Exercise details:
Answer these questions from the report on federal actions affecting PFAS:
1. How many PFAS did EPA's June 22, 2020 final rule add to the TRI reporting requirements?
2. By what date are reporting forms for 2020 releases due?
3. What is the de minimis exemption level for PFOA?

Document excerpt:
A Report on Federal Actions Affecting PFAS
Earlier this year, we provided an update on important provisions relating to per- and polyfluoroalkyl substances (PFAS) embedded in the National Defense Authorization Act (NDAA or Defense Authorization bill) for Fiscal Year (FY) 2020. Since then, the Environmental Protection Agency (EPA) and the US Congress have continued to take action to regulate PFAS and address the presence of such substances in the environment. Some of these actions are among the PFAS-related mandates in the FY 2020 NDAA; however, EPA also has taken certain actions independent of any legislative mandate. Notably, EPA finalized several actions that already impact the manufacturers and users of certain PFAS and that will require action in the near future. The following summarizes information of which chemical manufacturers and users need to be aware, including EPA's most recent actions related to PFAS and potential congressional action.
PFAS Added to the Toxics Release Inventory
On June 22, 2020, EPA issued a final rule to amend the Toxics Release Inventory (TRI) by adding 172 PFAS to the TRI reporting requirements. EPA is invoking the "good cause" exception under the Administrative Procedure Act to dispense with notice-and-comment requirements because the action is required by the FY 2020 NDAA. These PFAS were effectively included as of January 1, 2020, which means releases of the substances are reportable for the 2020 reporting year. Reporting forms for releases in 2020 are due July 1, 2021.
Per the Defense Authorization bill, the reporting threshold for each of these PFAS is 100 pounds. In addition, per EPA's regulations,1 the level to qualify for the de minimis exemption is 0.1% for PFOA and 1% for all other PFAS additions.

Entries supplied:

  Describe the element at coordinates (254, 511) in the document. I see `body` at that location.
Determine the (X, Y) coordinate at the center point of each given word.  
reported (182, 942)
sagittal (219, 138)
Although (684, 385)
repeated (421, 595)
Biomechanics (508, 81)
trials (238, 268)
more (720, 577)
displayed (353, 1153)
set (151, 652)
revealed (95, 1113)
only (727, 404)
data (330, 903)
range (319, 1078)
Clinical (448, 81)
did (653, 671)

Task response:
1. 172
2. July 1, 2021
3. 0.1%